About this task.
Retype, word for word, every line from the one holding "Switch to M015 - Micro USB 2.0 tab" through the one holding "The width and" in the entries below, both included, and only those lines.

Records to process.
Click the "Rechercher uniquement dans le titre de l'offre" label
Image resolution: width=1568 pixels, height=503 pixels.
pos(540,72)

* * *

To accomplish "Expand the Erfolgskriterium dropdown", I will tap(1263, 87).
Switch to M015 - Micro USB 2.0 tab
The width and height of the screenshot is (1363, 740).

Problem solution.
Switch to M015 - Micro USB 2.0 tab
The width and height of the screenshot is (1363, 740).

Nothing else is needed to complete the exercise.